College Scorecard API in R#
by Michael T. Moen
The College Scorecard API is an online tool hosted by the U.S. Department of Education that contains data concerning higher education institutions.
Please see the following resources for more information on API usage:
Documentation
Data Reuse
NOTE: Please see access details and rate limit requests for this API in the official documentation.
These recipe examples were tested on March 23, 2026.
Setup#
Load Libraries#
The following packages need to be installed into your environment to run the code examples in this tutorial. These packages can be installed with install.packages().
We load the libraries used in this tutorial below:
library(httr)
library(jsonlite)
Import API Key#
An API key is required for to access the College Scorecard API. You can sign up for one at College Scorecard Website.
We keep our token in a .Renviron file that is stored in the working directory and use Sys.getenv() to access it. The .Renviron should have an entry like the one below.
COLLEGE_SCORECARD_API_KEY="PUT_YOUR_API_KEY_HERE"
Below, we can test to whether the key was successfully imported.
if (nzchar(Sys.getenv("COLLEGE_SCORECARD_API_KEY"))) {
print("API key successfully loaded.")
} else {
warning("API key not found or is empty.")
}
## [1] "API key successfully loaded."
1. Get Names of All Institutions#
To start, we’ll use a basic query to find the names of all educational institutions recognized by the College Scorecard API.
All of the data for the API can be found using the v1/schools endpoint.
Fields in the College Scorecard API are accessed with a <time>.<category>.<name> sequence:
<time>indicates the year of the data to be accessed. To access the most recent data, uselatest.<category>and<name>can be found in the Data Dictionary file that can be downloaded from the API’s documentation. The<category>of a field is given by thedev-categorycolumn in theInstitution_Data_Dictionarysection, and the<name>is given by thedeveloper-friendly namecolumn.
# Define base URL
BASE_URL <- "https://api.data.gov/ed/collegescorecard/v1/schools?"
# Define parameters
params <- list(
fields = "school.name",
api_key = Sys.getenv("COLLEGE_SCORECARD_API_KEY")
)
# Perform HTTP GET request
response <- GET(BASE_URL, query = params)
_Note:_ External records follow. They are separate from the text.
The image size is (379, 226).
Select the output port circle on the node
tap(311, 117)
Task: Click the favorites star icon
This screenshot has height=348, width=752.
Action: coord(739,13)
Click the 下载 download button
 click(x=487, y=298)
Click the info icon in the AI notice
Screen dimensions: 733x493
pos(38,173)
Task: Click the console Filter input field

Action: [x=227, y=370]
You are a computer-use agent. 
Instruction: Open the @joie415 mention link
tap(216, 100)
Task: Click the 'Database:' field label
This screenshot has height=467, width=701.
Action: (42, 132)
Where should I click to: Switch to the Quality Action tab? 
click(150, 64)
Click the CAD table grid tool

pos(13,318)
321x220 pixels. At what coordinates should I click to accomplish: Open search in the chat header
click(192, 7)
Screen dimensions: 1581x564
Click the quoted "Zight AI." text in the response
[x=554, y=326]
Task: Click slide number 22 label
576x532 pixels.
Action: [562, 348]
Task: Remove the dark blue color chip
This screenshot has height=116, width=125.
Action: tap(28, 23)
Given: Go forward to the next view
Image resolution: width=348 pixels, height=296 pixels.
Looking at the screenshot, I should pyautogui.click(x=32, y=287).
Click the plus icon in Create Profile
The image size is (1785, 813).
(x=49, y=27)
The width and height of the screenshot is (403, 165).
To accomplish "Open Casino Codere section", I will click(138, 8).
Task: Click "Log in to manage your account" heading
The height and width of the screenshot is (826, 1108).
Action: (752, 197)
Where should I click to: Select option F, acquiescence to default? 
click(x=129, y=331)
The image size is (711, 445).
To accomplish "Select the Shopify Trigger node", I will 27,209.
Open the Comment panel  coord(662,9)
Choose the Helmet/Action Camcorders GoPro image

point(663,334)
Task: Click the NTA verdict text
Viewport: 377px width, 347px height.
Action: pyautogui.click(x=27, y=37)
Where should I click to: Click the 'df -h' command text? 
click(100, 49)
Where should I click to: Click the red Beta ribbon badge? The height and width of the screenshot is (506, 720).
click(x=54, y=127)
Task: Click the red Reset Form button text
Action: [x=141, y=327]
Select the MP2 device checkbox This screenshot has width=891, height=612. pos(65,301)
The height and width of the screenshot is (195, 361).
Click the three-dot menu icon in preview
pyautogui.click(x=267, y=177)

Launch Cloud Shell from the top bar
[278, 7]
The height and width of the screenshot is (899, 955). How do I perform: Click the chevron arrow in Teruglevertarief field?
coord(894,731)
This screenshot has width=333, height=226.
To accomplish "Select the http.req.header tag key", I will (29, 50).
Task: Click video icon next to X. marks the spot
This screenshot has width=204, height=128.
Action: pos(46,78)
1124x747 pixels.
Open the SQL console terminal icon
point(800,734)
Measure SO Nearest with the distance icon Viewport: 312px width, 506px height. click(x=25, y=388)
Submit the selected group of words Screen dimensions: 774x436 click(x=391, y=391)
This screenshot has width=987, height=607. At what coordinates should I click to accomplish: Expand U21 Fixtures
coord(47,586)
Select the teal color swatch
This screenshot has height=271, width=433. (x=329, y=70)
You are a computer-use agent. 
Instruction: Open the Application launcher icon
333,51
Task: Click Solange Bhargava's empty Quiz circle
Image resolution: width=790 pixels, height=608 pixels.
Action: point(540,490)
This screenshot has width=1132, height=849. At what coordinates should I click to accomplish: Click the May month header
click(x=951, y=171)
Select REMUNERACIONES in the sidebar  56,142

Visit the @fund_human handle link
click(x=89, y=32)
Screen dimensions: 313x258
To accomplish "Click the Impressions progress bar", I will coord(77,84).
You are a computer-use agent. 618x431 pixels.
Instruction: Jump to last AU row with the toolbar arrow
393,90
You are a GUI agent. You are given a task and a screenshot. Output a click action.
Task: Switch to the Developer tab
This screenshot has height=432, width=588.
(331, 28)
# Status code 200 indicates success
response$status_code
## [1] 200
names_data <- fromJSON(rawToChar(response$content))
names_data$metadata
## $page
## [1] 0
##
## $total
## [1] 6322
##
## $per_page
## [1] 20
The total value indicates the total number results returned in this query. These results are paginated, so each query will return only the number indicated by page_size, which has a default value of 20 and a maximum value of 100. The page number is indicated by page, which by default is set to 0.
We can use a loop to create an API request for each page:
field <- "school.name"
sort_key <- "school.name"
page_size <- 100
total_pages <- ceiling(names_data$metadata$total / page_size)
institution_names <- c()
for (page_number in 0:(total_pages - 1)) {
params <- list(
fields = field,
page = page_number,
per_page = page_size,
sort = sort_key,
api_key = Sys.getenv("COLLEGE_SCORECARD_API_KEY")
)
response <- GET(BASE_URL, query = params)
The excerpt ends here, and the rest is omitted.